• **Problem details**:
Quote exactly the lines spanning from the top of the data below to the line that contains "[combobox] (1210, 118)", including both.
Content starts
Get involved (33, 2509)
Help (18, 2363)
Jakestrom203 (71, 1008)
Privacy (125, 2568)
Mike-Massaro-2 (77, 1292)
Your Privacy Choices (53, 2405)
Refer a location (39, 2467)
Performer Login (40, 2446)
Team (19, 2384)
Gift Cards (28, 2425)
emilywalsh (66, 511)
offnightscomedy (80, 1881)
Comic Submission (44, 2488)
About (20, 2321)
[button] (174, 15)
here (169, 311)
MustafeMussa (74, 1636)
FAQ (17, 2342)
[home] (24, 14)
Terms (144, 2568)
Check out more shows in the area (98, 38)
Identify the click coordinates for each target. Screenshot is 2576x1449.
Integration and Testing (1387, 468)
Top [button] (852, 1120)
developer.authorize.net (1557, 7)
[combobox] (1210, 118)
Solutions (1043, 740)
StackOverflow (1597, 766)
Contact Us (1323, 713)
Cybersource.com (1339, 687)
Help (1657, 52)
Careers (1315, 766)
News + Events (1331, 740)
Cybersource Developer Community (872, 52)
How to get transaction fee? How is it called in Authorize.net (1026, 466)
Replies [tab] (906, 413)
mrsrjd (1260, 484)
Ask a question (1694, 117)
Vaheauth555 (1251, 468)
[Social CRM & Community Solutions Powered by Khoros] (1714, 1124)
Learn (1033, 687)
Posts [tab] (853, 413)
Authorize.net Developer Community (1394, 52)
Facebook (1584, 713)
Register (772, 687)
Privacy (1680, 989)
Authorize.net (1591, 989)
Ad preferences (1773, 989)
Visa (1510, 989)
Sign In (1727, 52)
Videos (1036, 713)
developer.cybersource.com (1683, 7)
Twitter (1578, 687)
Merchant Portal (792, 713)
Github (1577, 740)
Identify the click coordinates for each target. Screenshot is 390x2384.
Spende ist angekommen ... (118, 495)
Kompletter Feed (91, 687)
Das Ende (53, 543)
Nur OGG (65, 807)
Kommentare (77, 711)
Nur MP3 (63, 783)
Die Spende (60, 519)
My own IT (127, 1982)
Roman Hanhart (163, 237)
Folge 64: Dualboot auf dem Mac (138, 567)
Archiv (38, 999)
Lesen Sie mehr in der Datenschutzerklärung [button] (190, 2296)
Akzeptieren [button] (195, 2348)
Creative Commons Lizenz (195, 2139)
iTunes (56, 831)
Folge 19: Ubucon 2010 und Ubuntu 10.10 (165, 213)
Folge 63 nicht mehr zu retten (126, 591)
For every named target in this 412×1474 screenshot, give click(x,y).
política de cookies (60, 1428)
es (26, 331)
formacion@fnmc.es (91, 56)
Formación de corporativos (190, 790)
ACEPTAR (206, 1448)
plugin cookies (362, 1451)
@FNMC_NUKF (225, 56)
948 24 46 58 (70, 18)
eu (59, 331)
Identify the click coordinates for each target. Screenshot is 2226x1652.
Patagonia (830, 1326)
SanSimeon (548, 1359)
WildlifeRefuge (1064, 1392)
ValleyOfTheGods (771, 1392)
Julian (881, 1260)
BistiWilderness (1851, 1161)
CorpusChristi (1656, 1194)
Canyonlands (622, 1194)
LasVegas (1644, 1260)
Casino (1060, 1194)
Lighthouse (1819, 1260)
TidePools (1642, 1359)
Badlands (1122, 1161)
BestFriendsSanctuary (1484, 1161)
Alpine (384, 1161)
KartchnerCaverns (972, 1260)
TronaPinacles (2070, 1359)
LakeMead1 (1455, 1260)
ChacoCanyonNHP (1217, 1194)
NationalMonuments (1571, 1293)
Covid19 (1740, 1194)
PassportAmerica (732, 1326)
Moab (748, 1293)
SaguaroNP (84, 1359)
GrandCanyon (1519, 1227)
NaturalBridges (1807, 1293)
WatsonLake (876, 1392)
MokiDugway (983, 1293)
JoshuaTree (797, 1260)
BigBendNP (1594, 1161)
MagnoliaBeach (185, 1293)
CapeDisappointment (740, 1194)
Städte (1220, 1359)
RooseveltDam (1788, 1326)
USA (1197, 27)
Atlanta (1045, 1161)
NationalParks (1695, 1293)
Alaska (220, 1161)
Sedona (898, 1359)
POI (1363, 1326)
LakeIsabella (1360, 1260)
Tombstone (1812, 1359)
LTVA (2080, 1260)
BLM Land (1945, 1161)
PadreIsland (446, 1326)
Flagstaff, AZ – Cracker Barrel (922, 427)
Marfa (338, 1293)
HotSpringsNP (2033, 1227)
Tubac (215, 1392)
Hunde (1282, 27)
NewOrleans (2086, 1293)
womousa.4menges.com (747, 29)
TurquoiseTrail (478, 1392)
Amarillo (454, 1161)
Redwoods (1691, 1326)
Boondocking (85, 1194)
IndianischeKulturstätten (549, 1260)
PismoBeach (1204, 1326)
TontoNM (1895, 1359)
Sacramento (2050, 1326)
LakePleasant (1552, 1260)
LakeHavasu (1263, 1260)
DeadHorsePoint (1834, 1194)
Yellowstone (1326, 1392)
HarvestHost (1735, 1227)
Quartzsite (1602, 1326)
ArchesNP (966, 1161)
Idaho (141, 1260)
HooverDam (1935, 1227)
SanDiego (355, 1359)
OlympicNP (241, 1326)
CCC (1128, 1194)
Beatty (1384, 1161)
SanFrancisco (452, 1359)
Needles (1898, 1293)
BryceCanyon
Content ends
• **Task result**:
Get involved (33, 2509)
Help (18, 2363)
Jakestrom203 (71, 1008)
Privacy (125, 2568)
Mike-Massaro-2 (77, 1292)
Your Privacy Choices (53, 2405)
Refer a location (39, 2467)
Performer Login (40, 2446)
Team (19, 2384)
Gift Cards (28, 2425)
emilywalsh (66, 511)
offnightscomedy (80, 1881)
Comic Submission (44, 2488)
About (20, 2321)
[button] (174, 15)
here (169, 311)
MustafeMussa (74, 1636)
FAQ (17, 2342)
[home] (24, 14)
Terms (144, 2568)
Check out more shows in the area (98, 38)
Identify the click coordinates for each target. Screenshot is 2576x1449.
Integration and Testing (1387, 468)
Top [button] (852, 1120)
developer.authorize.net (1557, 7)
[combobox] (1210, 118)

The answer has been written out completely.